The following conversation has been lightly edited for length and clarity.
What has the social climate of the past several years — the high-profile police killings of Black Americans, the testimony that Christine Blasey Ford gave during Brett Kavanaugh’s Supreme Court confirmation hearing, the #MeToo Movement — revealed about the structural forces that affect racial and gender equality?
It’s revealed that these forces have been there — in some instances under the surface, and in other instances they surfaced but weren’t widely broadcast. In terms of race, we’ve seen over-policing incidents, incidents where Black men and women were killed by police or while in police custody. That’s the sort of racism that we’ve seen, that’s been a more obvious problem.
In terms of gender, we’ve learned over the past few years that rampant and egregious sexual misconduct — and that’s probably not even a strong enough term — has been occurring in various sectors. The #MeToo revelations pointed to behavior that was going on that was violent, that was typically directed at women but also at men. In the book, I talk about how to really get your mind around how pervasive the problem is, you have to look at the statistics and not at individual instances of misogyny and violence.
I think that it’s a combination. For years nothing was done because he’s a very powerful individual in the music industry. I think that part of the dismissiveness in terms of attitudes toward his prosecution has been because they’re women of color who’ve been complaining. We know that when people look at who has credibility to talk about sexual misconduct, they look at it through an intense gender lens. And women of color are viewed through both a gender and a racial lens.

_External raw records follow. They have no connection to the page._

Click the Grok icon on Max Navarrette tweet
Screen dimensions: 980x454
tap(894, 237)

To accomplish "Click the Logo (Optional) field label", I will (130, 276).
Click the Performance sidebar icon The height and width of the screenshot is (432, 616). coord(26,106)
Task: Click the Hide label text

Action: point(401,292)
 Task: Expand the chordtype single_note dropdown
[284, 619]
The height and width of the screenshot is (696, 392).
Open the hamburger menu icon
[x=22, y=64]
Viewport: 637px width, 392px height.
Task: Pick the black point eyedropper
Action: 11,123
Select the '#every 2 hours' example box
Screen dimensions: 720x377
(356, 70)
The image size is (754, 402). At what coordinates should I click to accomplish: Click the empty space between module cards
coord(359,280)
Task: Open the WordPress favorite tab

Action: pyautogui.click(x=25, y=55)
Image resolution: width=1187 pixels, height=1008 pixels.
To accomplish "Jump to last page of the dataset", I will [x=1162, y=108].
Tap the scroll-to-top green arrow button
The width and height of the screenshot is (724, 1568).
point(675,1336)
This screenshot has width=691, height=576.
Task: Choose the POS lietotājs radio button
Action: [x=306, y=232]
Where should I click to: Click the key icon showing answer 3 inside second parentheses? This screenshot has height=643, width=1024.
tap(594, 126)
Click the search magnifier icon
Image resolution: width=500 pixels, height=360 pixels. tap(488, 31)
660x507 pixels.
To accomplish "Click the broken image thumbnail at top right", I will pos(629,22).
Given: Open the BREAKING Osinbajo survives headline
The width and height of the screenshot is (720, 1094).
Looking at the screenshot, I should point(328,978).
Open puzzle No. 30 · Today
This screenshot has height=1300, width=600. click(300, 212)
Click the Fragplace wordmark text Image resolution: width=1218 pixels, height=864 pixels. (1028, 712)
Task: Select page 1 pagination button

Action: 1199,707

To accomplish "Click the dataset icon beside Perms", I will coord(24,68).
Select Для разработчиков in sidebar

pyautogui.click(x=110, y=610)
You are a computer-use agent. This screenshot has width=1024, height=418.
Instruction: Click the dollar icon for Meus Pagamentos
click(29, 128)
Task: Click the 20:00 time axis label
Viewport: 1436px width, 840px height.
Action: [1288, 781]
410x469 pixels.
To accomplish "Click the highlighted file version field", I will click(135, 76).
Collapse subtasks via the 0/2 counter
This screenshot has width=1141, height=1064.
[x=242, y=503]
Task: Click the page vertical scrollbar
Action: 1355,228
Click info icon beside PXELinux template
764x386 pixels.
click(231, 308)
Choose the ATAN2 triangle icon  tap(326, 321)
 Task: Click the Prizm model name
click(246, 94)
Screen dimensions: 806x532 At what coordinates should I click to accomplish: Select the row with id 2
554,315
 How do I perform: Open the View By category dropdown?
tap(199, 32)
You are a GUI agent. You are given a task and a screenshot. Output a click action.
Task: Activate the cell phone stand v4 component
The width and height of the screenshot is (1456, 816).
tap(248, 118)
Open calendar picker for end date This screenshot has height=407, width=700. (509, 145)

So, those two things intersecting or combining make it harder for Black women to be heard. This situation is associated with the whole concept of the perfect victim. And Black women are rarely viewed as the perfect victim. In fact, we know that there is no perfect victim. It’s a myth we create to excuse doing nothing about the problem.
How do we combat gender-based discrimination and violence in a way that also addresses race?
You have to do both. I don’t think that you can separate the two when you’re talking about the experiences of racial minorities who are also female or transgender or nonbinary or even male in some instances. You’ve got to take into account both elements. People have been talking about being anti-racist. You have to be not only anti-racist but also deliberately anti-sexist if you’re going to eliminate gender-based violence in the Black community.
At your core, you’re a very hopeful person. How do you keep that feeling?
Because I’ve seen change in my lifetime. But I don’t even look at my lifetime as a measure of change. My mother was born in 1911, and she died at 91 years old. What I like to think about — maybe it’s a way of not getting discouraged — is the change she was able to witness in her life, the change she was able to share with her children, who’ve had opportunities she never had. Especially her daughters, who were able to make some choices that were different from the choices she had.
She did farm work all her life. She had to leave school in the sixth grade. She had 13 children. She was happy as a mother and as a woman, but she came into a world that was very different from the world she left. I mark our progress by the change that occurred during her long life. So, I’ve seen the change. That’s why I’m hopeful that we can continue it — if we commit to it. Change happened in her lifetime because people committed to it.
The title of my book is “Believing.” That’s because I believe that change is possible, and I believe that we deserve more. I believe that women should expect to have more from our system than what we’re getting right now. So, the book is a conversation about our society’s journey, but it’s also about my journey, because I had to really grow to understand that the problem is bigger than me in 1991. It’s bigger than the issue of sexual harassment. It’s bigger than the hearings. I had to grow in terms of my understanding and knowledge of other experiences with sexual misconduct and gender violence.